Let the polynomial be:

p(x) = mx + c

Since the graph passes through (1,5) and (3,11), first find the slope.

m = (11 - 5)/(3 - 1)

m = 6/2

m = 3

Substitute m = 3 and point (1,5) into y = mx + c:

5 = 3(1) + c

5 = 3 + c

c = 2

Therefore,

p(x) = 3x + 2

Answer: p(x) = 3x + 2

(ii) Find the coordinates where the graph cuts the axes.

Y-axis:

Put x = 0

p(0) = 3(0) + 2 = 2

Therefore, the graph cuts the y-axis at:

(0,2)

X-axis:

Put y = 0

3x + 2 = 0

3x = -2

x = -2/3

Therefore, the graph cuts the x-axis at:

(-2/3, 0)

Answer:

X-intercept = (-2/3, 0)
Y-intercept = (0, 2)

(iii) Graph of p(x) = 3x + 2

The graph passes through (1,5) and (3,11) and cuts the axes at (-2/3,0) and (0,2), verifying our answers.
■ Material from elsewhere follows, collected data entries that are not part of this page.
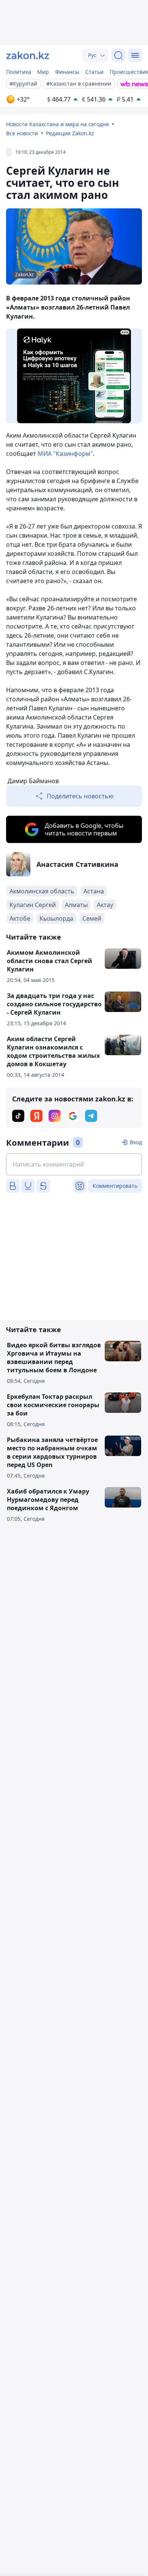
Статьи (94, 71)
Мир (43, 71)
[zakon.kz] (27, 55)
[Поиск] (118, 55)
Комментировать (115, 1185)
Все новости (22, 133)
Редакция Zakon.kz (70, 133)
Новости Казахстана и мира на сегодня (57, 124)
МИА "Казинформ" (65, 453)
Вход (136, 1142)
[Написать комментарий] (74, 1164)
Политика (18, 71)
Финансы (67, 71)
Q11: Let p(x) = ax + b and q(x) = cx + d be two linear polynomials such that:

p(0) = 5
p(x) − q(x) cuts the x-axis at (3,0)
p(x) + q(x) = 6x + 4 for all real x

Solution:

Given:

p(x) = ax + b

q(x) = cx + d

Step 1: Use p(0) = 5

a(0) + b = 5

b = 5

Therefore,

p(x) = ax + 5

Step 2: Use p(x) + q(x) = 6x + 4

(ax + 5) + (cx + d) = 6x + 4

(a + c)x + (5 + d) = 6x + 4

Comparing coefficients:

a + c = 6 .......... (1)

5 + d = 4

d = -1

Step 3: Use p(x) − q(x) cuts the x-axis at (3,0)

(ax + 5) - (cx - 1)

(a - c)x + 6

Since (3,0) lies on this graph:

(a - c)(3) + 6 = 0

3(a - c) = -6

a - c = -2 .......... (2)

Now solve equations (1) and (2):

a + c = 6

a - c = -2

Add both equations:

2a = 4

a = 2

c = 4

Substitute values:

p(x) = 2x + 5

q(x) = 4x - 1

Verification:

p(x)+q(x)

=(2x+5)+(4x-1)

=6x+4 ✔

p(x)-q(x)

=(2x+5)-(4x-1)

=-2x+6

At x = 3,

-2(3)+6=0 ✔

Answer:

p(x) = 2x + 5

q(x) = 4x - 1

Q13: Let p(x) = ax + b and q(x) = cx + d be two linear polynomials such that:

The graph of p(x) passes through the points (2,3) and (6,11).
The graph of q(x) passes through the point (4,-1).
The graph of q(x) is parallel to the graph of p(x).

Solution:

Step 1: Find p(x)

The graph of p(x) passes through the points (2,3) and (6,11).

First find the slope:

m = (11 - 3)/(6 - 2)

m = 8/4

m = 2

Therefore,

p(x) = 2x + b

Using point (2,3):

3 = 2(2) + b

3 = 4 + b

b = -1

Hence,

p(x) = 2x - 1

Step 2: Find q(x)

Since q(x) is parallel to p(x), both lines have the same slope.

Therefore,

q(x) = 2x + d

Given that q(x) passes through (4,-1).

-1 = 2(4) + d

-1 = 8 + d

d = -9

Hence,

q(x) = 2x - 9

Step 3: Find where the lines meet the x-axis.

For p(x):

2x - 1 = 0

2x = 1

x = 1/2

Therefore, p(x) cuts the x-axis at

(1/2, 0)

For q(x):

2x - 9 = 0

2x = 9

x = 9/2

Therefore, q(x) cuts the x-axis at

(9/2, 0)

Answer:

Polynomial	Equation	X-Intercept
p(x)	2x - 1	(1/2, 0)
q(x)	2x - 9	(9/2, 0)

Graph of p(x) and q(x)

The graph shows that both lines are parallel because they have the same slope (2).

Q14: What do all linear functions of the form f(x) = ax + a, a > 0, have in common?

Solution:

Consider the family of linear functions:

f(x) = ax + a

where a > 0.

We can factor out a:

f(x) = a(x + 1)

To find the x-intercept, put f(x) = 0.

a(x + 1) = 0

Since a > 0, a cannot be zero.

Therefore,

x + 1 = 0

x = -1

Thus, every graph in this family cuts the x-axis at the same point:

(-1, 0)

Examples:

Function	X-Intercept
f(x)=x+1	(-1,0)
f(x)=2x+2	(-1,0)
f(x)=5x+5	(-1,0)
f(x)=10x+10	(-1,0)

Common Property:

All linear functions of the form f(x)=ax+a pass through the fixed point (-1,0).

They all have positive slopes because a > 0, so every graph rises from left to right.